The answer is the line containing "Click the 2020 year cell" plus every line after it to the end of the material, retyped exactly and without the pictures.

● Data extract
+++++

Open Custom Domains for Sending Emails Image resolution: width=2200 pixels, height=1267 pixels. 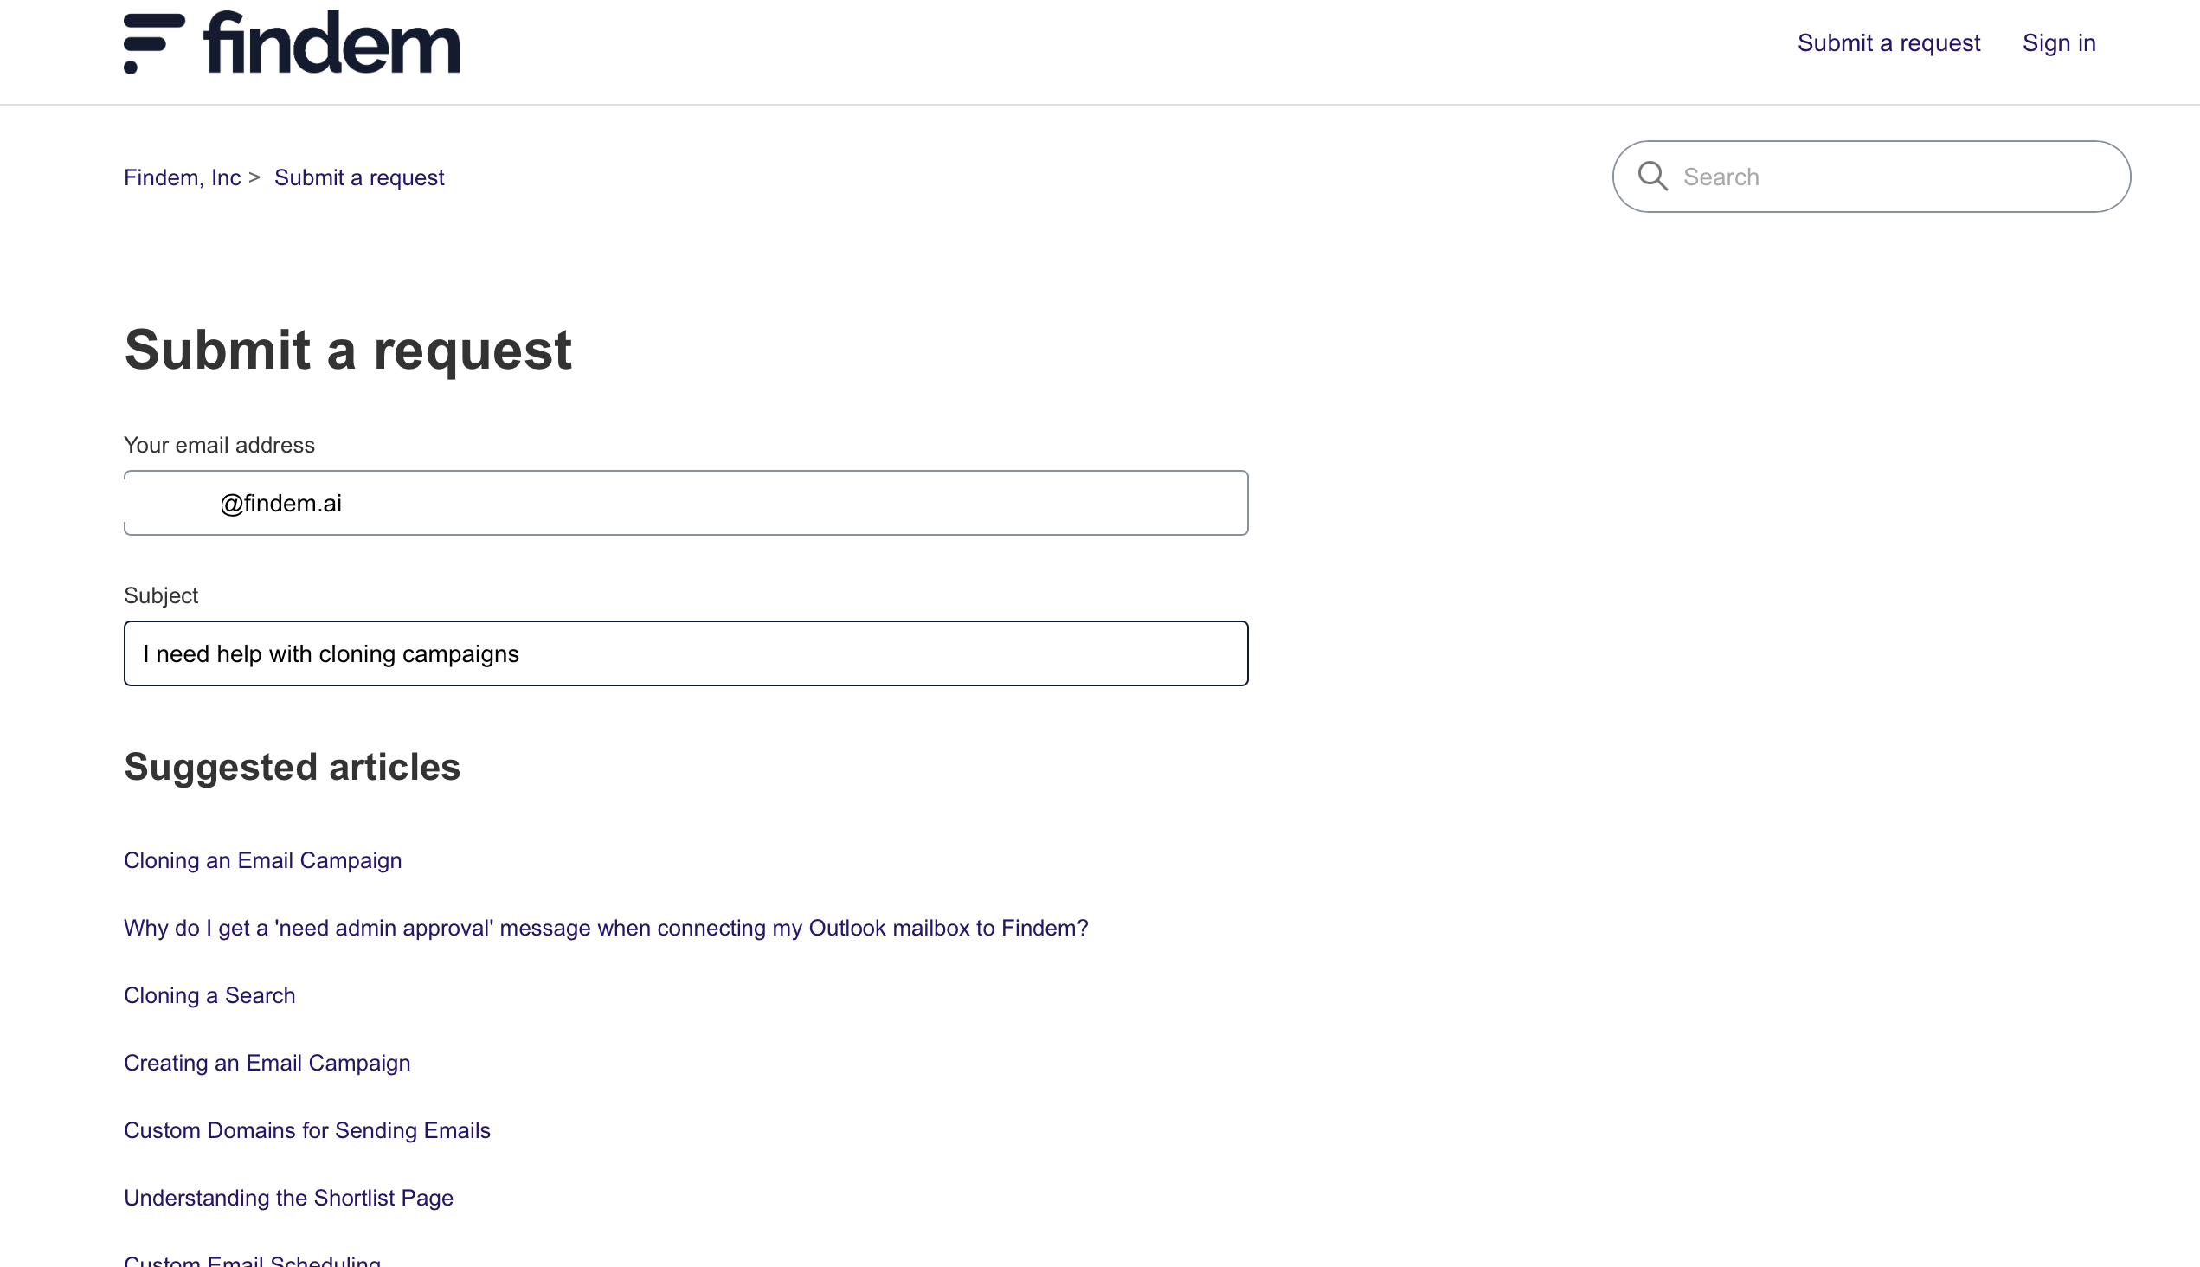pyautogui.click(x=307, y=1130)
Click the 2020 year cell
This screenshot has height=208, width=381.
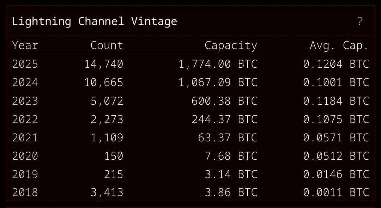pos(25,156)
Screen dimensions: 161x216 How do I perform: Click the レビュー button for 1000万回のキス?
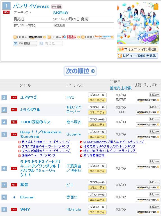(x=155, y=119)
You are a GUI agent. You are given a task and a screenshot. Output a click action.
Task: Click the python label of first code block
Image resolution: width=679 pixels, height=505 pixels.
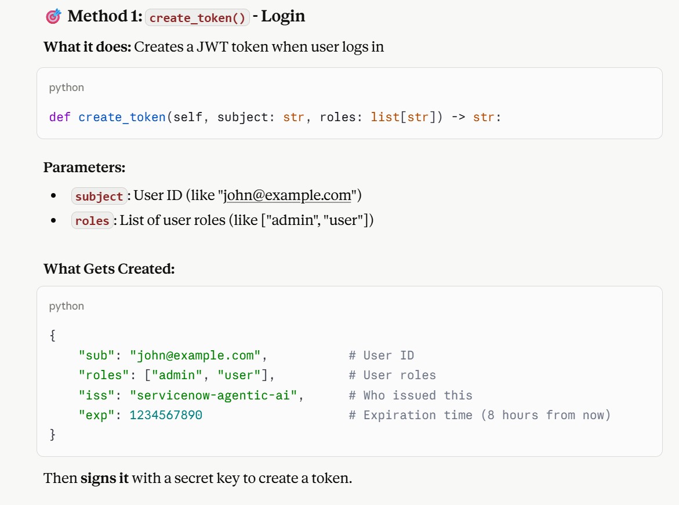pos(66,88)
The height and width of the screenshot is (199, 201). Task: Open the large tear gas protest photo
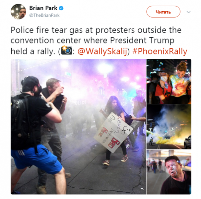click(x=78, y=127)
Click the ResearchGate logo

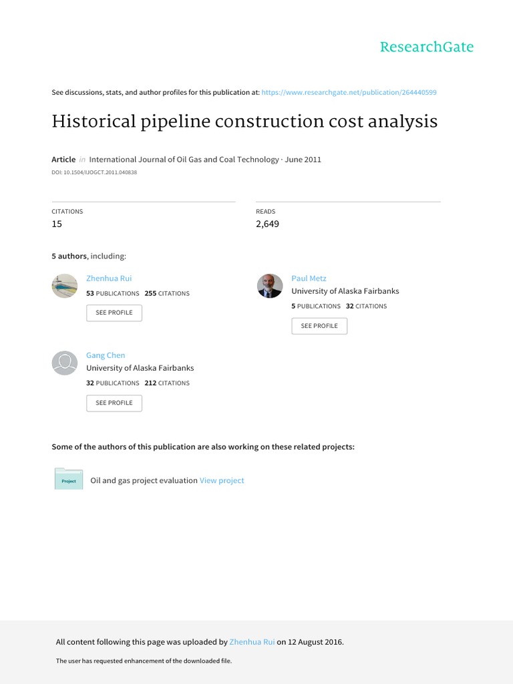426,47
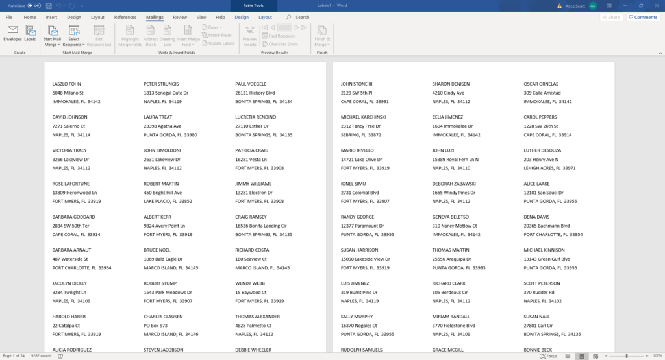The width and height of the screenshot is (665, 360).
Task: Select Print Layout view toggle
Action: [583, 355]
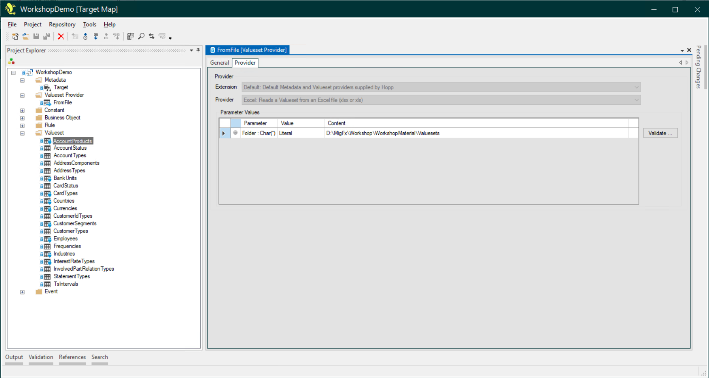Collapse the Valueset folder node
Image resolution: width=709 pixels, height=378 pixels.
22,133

+++++

● Expected answer
Click the 2020 year cell
This screenshot has height=208, width=381.
pos(25,156)
Screen dimensions: 161x216 How do I perform: Click the レビュー button for 1000万回のキス?
(x=155, y=119)
You are a GUI agent. You are given a task and a screenshot. Output a click action.
Task: Click the python label of first code block
Image resolution: width=679 pixels, height=505 pixels.
pos(66,88)
The height and width of the screenshot is (199, 201). Task: Open the large tear gas protest photo
click(x=78, y=127)
Click the ResearchGate logo

426,47
The width and height of the screenshot is (665, 360).
Task: Select Print Layout view toggle
Action: [583, 355]
Collapse the Valueset folder node
Image resolution: width=709 pixels, height=378 pixels.
22,133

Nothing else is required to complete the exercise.